Es lebte einmal eine Prinzessin, die war so wunder- wunderschön, dass ihre Eltern sie Tausendschön tauften. Leider war sie, gerade wegen ihrer Schönheit, sehr stolz und überheblich. Ihre Eltern waren darüber sehr traurig. Sie konnten mit ihr reden, so viel sie wollten, Tausendschön änderte sich nicht.
Nach einiger Zeit kam die Prinzessin in das heiratsfähige Alter. Ihre Eltern ließen überall bekannt geben, dass ein Prinz gesucht werde, der Tausendschön heiraten solle.
Da ihre übergroße Schönheit über alle Grenzen hin bekannt war, kamen aus allen Ländern die Königssöhne, die um die Hand der Prinzessin werben wollten. Sie wies aber hochmütig alle ab. Keiner war ihr gut genug.

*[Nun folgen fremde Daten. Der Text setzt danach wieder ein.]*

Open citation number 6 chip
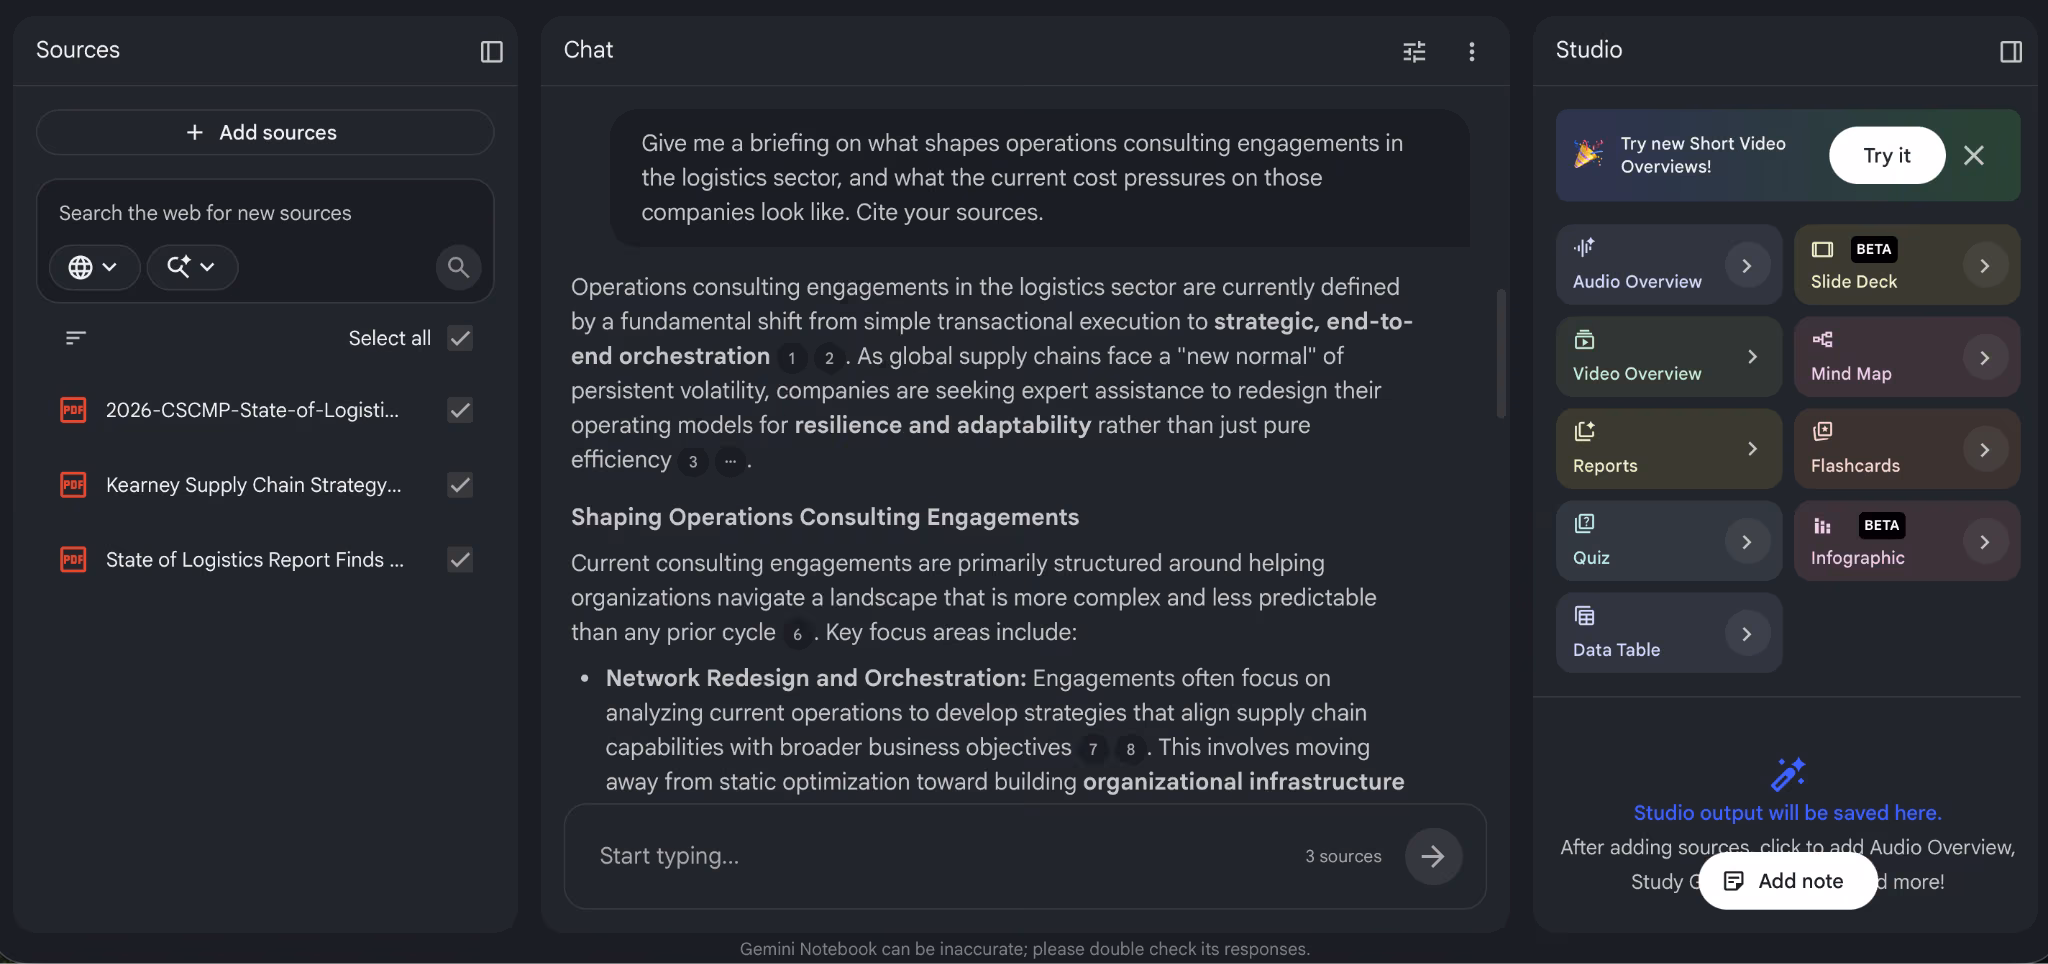 click(x=797, y=634)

Eines Tages kam ein junger Prinz aus einem weit entfernt liegenden Land an den Königshof. Er wollte nicht um Tausendschön werben, sondern eine Nachricht von seinem Vater an den Vater von Tausendschön überbringen.
Er sah die Prinzessin neben ihren Eltern sitzen und sie gefiel ihm recht gut. Er hatte aber bereits von ihrem Hochmut und ihrem Stolz gehört und interessierte sich deshalb nicht weiter für sie. Sollte er sich einmal eine Frau suchen, so sollte sie gutherzig und bescheiden sein. Das hatte er sich geschworen.
Am nächsten Tag machte er sich wieder auf den Weg in sein Reich. Dieser Prinz gefiel der Prinzessin aber so gut, dass sie ihren Stolz vergaß. Sie sehnte sich nach ihm und wünschte, er käme zurück um sie zu seiner Frau zu machen. Sie wartete und wartete. Er kam aber nicht wieder zu ihr.
Eines Tages konnte sie es vor lauter Sehnsucht nach dem jungen Prinzen nicht mehr aushalten. Sie machte sich auf den Weg, um ihn in der großen, weiten Welt zu suchen.
Viele Monate war sie schon gewandert. Ihre seidenen Schuhe waren schon längst zerfetzt und sie lief barfuß. Immer weiter wanderte sie. Eine dicke, harte, graue Schmutzkruste überdeckte ihren ganzen Körper, vom Kopf bis zu den Füßen. Kein Mensch konnte ihre Schönheit jetzt noch erkennen.
Eines Tages kam sie doch wirklich an den Hof, an dem der ersehnte Prinz lebte.
Sie bat darum, vor den Prinzen treten zu dürfen. Sie wurde aber nur ausgelacht und man wies ihr einen Platz im Kuhstall zu. Hier konnte sie als Magd arbeiten. Sie war unter allen Mägden diejenige, die die niedrigsten Arbeiten zu verrichten hatte. Sie musste den Stall ausmisten und die Kühe melken und anstatt, wie sie es gewohnt war, in einem Himmelbett zu schlafen, hatte sie für die Nacht nur ein Bett, in dem es statt einer Matratze nur Stroh gab. In aller Herrgottsfrühe wurde sie von dem Krähen des Hahnes geweckt.
Hin und wieder sah sie den Prinzen aus der Ferne. Aus dem Grund blieb sie an diesem Hof.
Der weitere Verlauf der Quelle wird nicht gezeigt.